**GOAL OF THE EXERCISE:** Restate all entries exactly.

━━━ TASK INPUT ━━━

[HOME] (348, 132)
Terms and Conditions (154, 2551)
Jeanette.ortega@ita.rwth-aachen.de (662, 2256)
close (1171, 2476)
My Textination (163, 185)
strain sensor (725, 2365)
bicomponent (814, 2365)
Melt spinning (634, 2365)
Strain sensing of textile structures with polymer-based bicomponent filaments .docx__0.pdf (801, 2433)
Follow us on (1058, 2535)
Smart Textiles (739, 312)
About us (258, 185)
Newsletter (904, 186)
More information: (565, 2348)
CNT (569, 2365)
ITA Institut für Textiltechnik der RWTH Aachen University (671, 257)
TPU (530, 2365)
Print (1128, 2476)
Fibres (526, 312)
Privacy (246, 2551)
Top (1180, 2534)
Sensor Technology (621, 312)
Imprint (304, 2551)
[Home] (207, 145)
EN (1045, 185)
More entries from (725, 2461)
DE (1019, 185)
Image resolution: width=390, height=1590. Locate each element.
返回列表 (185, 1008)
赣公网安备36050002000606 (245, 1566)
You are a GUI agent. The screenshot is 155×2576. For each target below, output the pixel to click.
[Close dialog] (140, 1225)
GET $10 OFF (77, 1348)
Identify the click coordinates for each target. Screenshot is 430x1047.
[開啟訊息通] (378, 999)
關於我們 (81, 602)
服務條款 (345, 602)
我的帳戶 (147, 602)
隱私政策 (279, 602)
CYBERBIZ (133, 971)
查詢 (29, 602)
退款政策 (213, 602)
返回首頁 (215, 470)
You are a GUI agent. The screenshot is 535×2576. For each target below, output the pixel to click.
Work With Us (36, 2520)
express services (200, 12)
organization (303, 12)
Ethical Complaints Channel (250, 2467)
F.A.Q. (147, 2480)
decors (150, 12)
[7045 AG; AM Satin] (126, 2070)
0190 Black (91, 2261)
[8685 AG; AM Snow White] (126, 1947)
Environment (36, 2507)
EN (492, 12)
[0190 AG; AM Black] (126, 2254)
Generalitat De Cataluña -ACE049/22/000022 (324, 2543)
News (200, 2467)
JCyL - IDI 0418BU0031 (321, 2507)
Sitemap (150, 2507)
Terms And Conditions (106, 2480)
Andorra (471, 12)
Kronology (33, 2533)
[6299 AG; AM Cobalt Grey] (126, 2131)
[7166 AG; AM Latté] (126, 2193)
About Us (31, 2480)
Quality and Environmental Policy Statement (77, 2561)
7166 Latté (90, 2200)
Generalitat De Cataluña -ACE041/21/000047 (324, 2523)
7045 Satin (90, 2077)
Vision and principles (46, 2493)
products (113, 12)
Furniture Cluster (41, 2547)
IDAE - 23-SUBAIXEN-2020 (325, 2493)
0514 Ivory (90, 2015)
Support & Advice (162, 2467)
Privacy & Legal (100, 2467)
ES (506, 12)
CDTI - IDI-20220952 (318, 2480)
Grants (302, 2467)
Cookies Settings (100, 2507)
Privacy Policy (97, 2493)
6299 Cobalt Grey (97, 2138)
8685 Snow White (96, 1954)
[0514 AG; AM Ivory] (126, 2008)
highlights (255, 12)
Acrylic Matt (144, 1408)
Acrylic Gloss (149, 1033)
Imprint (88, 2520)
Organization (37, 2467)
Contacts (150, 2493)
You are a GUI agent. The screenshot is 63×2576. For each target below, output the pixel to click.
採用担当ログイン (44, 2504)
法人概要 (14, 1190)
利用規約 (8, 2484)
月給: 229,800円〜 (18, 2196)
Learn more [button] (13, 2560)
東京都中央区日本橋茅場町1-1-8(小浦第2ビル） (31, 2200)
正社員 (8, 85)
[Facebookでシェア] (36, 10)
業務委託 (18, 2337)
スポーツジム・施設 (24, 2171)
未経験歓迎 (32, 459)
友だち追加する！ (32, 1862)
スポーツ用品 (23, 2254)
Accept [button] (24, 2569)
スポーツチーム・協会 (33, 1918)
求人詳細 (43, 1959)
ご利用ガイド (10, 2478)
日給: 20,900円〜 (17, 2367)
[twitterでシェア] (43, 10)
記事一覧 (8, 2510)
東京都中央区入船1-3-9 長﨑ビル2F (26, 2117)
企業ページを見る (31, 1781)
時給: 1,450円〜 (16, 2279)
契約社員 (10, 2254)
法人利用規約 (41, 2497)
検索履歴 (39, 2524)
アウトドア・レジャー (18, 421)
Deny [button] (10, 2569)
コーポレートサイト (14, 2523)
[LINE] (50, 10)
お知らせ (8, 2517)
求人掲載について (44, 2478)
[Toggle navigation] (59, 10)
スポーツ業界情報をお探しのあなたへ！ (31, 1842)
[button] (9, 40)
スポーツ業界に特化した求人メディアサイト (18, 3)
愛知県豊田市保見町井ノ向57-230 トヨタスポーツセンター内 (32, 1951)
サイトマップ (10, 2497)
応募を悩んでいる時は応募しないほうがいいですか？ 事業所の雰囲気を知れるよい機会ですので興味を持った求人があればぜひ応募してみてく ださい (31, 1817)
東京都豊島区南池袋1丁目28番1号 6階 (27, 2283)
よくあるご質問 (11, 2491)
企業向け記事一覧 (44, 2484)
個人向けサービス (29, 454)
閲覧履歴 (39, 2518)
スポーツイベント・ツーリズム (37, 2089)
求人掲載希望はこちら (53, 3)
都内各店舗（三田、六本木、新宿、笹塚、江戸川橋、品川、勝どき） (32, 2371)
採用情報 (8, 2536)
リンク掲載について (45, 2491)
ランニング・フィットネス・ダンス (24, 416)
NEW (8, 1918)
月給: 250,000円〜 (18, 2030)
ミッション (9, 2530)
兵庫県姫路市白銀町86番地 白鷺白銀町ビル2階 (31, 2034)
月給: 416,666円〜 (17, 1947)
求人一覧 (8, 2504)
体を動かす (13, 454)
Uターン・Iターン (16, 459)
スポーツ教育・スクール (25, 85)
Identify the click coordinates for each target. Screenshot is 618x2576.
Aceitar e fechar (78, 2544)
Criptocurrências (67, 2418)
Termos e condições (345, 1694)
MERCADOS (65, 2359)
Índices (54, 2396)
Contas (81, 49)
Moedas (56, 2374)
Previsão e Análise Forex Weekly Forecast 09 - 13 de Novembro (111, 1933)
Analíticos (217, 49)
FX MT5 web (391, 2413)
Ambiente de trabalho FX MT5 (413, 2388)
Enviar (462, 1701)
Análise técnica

━━━

**ANSWER SPACE:**
[HOME] (348, 132)
Terms and Conditions (154, 2551)
Jeanette.ortega@ita.rwth-aachen.de (662, 2256)
close (1171, 2476)
My Textination (163, 185)
strain sensor (725, 2365)
bicomponent (814, 2365)
Melt spinning (634, 2365)
Strain sensing of textile structures with polymer-based bicomponent filaments .docx__0.pdf (801, 2433)
Follow us on (1058, 2535)
Smart Textiles (739, 312)
About us (258, 185)
Newsletter (904, 186)
More information: (565, 2348)
CNT (569, 2365)
ITA Institut für Textiltechnik der RWTH Aachen University (671, 257)
TPU (530, 2365)
Print (1128, 2476)
Fibres (526, 312)
Privacy (246, 2551)
Top (1180, 2534)
Sensor Technology (621, 312)
Imprint (304, 2551)
[Home] (207, 145)
EN (1045, 185)
More entries from (725, 2461)
DE (1019, 185)
Image resolution: width=390, height=1590. Locate each element.
返回列表 (185, 1008)
赣公网安备36050002000606 (245, 1566)
You are a GUI agent. The screenshot is 155×2576. For each target below, output the pixel to click.
[Close dialog] (140, 1225)
GET $10 OFF (77, 1348)
Identify the click coordinates for each target. Screenshot is 430x1047.
[開啟訊息通] (378, 999)
關於我們 (81, 602)
服務條款 (345, 602)
我的帳戶 (147, 602)
隱私政策 (279, 602)
CYBERBIZ (133, 971)
查詢 (29, 602)
退款政策 (213, 602)
返回首頁 (215, 470)
You are a GUI agent. The screenshot is 535×2576. For each target below, output the pixel to click.
Work With Us (36, 2520)
express services (200, 12)
organization (303, 12)
Ethical Complaints Channel (250, 2467)
F.A.Q. (147, 2480)
decors (150, 12)
[7045 AG; AM Satin] (126, 2070)
0190 Black (91, 2261)
[8685 AG; AM Snow White] (126, 1947)
Environment (36, 2507)
EN (492, 12)
[0190 AG; AM Black] (126, 2254)
Generalitat De Cataluña -ACE049/22/000022 (324, 2543)
News (200, 2467)
JCyL - IDI 0418BU0031 (321, 2507)
Sitemap (150, 2507)
Terms And Conditions (106, 2480)
Andorra (471, 12)
Kronology (33, 2533)
[6299 AG; AM Cobalt Grey] (126, 2131)
[7166 AG; AM Latté] (126, 2193)
About Us (31, 2480)
Quality and Environmental Policy Statement (77, 2561)
7166 Latté (90, 2200)
Generalitat De Cataluña -ACE041/21/000047 (324, 2523)
7045 Satin (90, 2077)
Vision and principles (46, 2493)
products (113, 12)
Furniture Cluster (41, 2547)
IDAE - 23-SUBAIXEN-2020 (325, 2493)
0514 Ivory (90, 2015)
Support & Advice (162, 2467)
Privacy & Legal (100, 2467)
ES (506, 12)
CDTI - IDI-20220952 (318, 2480)
Grants (302, 2467)
Cookies Settings (100, 2507)
Privacy Policy (97, 2493)
6299 Cobalt Grey (97, 2138)
8685 Snow White (96, 1954)
[0514 AG; AM Ivory] (126, 2008)
highlights (255, 12)
Acrylic Matt (144, 1408)
Acrylic Gloss (149, 1033)
Imprint (88, 2520)
Organization (37, 2467)
Contacts (150, 2493)
You are a GUI agent. The screenshot is 63×2576. For each target below, output the pixel to click.
採用担当ログイン (44, 2504)
法人概要 (14, 1190)
利用規約 (8, 2484)
月給: 229,800円〜 (18, 2196)
Learn more [button] (13, 2560)
東京都中央区日本橋茅場町1-1-8(小浦第2ビル） (31, 2200)
正社員 (8, 85)
[Facebookでシェア] (36, 10)
業務委託 (18, 2337)
スポーツジム・施設 (24, 2171)
未経験歓迎 (32, 459)
友だち追加する！ (32, 1862)
スポーツ用品 (23, 2254)
Accept [button] (24, 2569)
スポーツチーム・協会 (33, 1918)
求人詳細 (43, 1959)
ご利用ガイド (10, 2478)
日給: 20,900円〜 (17, 2367)
[twitterでシェア] (43, 10)
記事一覧 (8, 2510)
東京都中央区入船1-3-9 長﨑ビル2F (26, 2117)
企業ページを見る (31, 1781)
時給: 1,450円〜 (16, 2279)
契約社員 (10, 2254)
法人利用規約 (41, 2497)
検索履歴 (39, 2524)
アウトドア・レジャー (18, 421)
Deny [button] (10, 2569)
コーポレートサイト (14, 2523)
[LINE] (50, 10)
お知らせ (8, 2517)
求人掲載について (44, 2478)
[Toggle navigation] (59, 10)
スポーツ業界情報をお探しのあなたへ！ (31, 1842)
[button] (9, 40)
スポーツ業界に特化した求人メディアサイト (18, 3)
愛知県豊田市保見町井ノ向57-230 トヨタスポーツセンター内 (32, 1951)
サイトマップ (10, 2497)
応募を悩んでいる時は応募しないほうがいいですか？ 事業所の雰囲気を知れるよい機会ですので興味を持った求人があればぜひ応募してみてく ださい (31, 1817)
東京都豊島区南池袋1丁目28番1号 6階 (27, 2283)
よくあるご質問 (11, 2491)
企業向け記事一覧 (44, 2484)
個人向けサービス (29, 454)
閲覧履歴 (39, 2518)
スポーツイベント・ツーリズム (37, 2089)
求人掲載希望はこちら (53, 3)
都内各店舗（三田、六本木、新宿、笹塚、江戸川橋、品川、勝どき） (32, 2371)
採用情報 (8, 2536)
リンク掲載について (45, 2491)
ランニング・フィットネス・ダンス (24, 416)
NEW (8, 1918)
月給: 250,000円〜 (18, 2030)
ミッション (9, 2530)
兵庫県姫路市白銀町86番地 白鷺白銀町ビル2階 (31, 2034)
月給: 416,666円〜 (17, 1947)
求人一覧 (8, 2504)
体を動かす (13, 454)
Uターン・Iターン (16, 459)
スポーツ教育・スクール (25, 85)
Identify the click coordinates for each target. Screenshot is 618x2576.
Aceitar e fechar (78, 2544)
Criptocurrências (67, 2418)
Termos e condições (345, 1694)
MERCADOS (65, 2359)
Índices (54, 2396)
Contas (81, 49)
Moedas (56, 2374)
Previsão e Análise Forex Weekly Forecast 09 - 13 de Novembro (111, 1933)
Analíticos (217, 49)
FX MT5 web (391, 2413)
Ambiente de trabalho FX MT5 (413, 2388)
Enviar (462, 1701)
Análise técnica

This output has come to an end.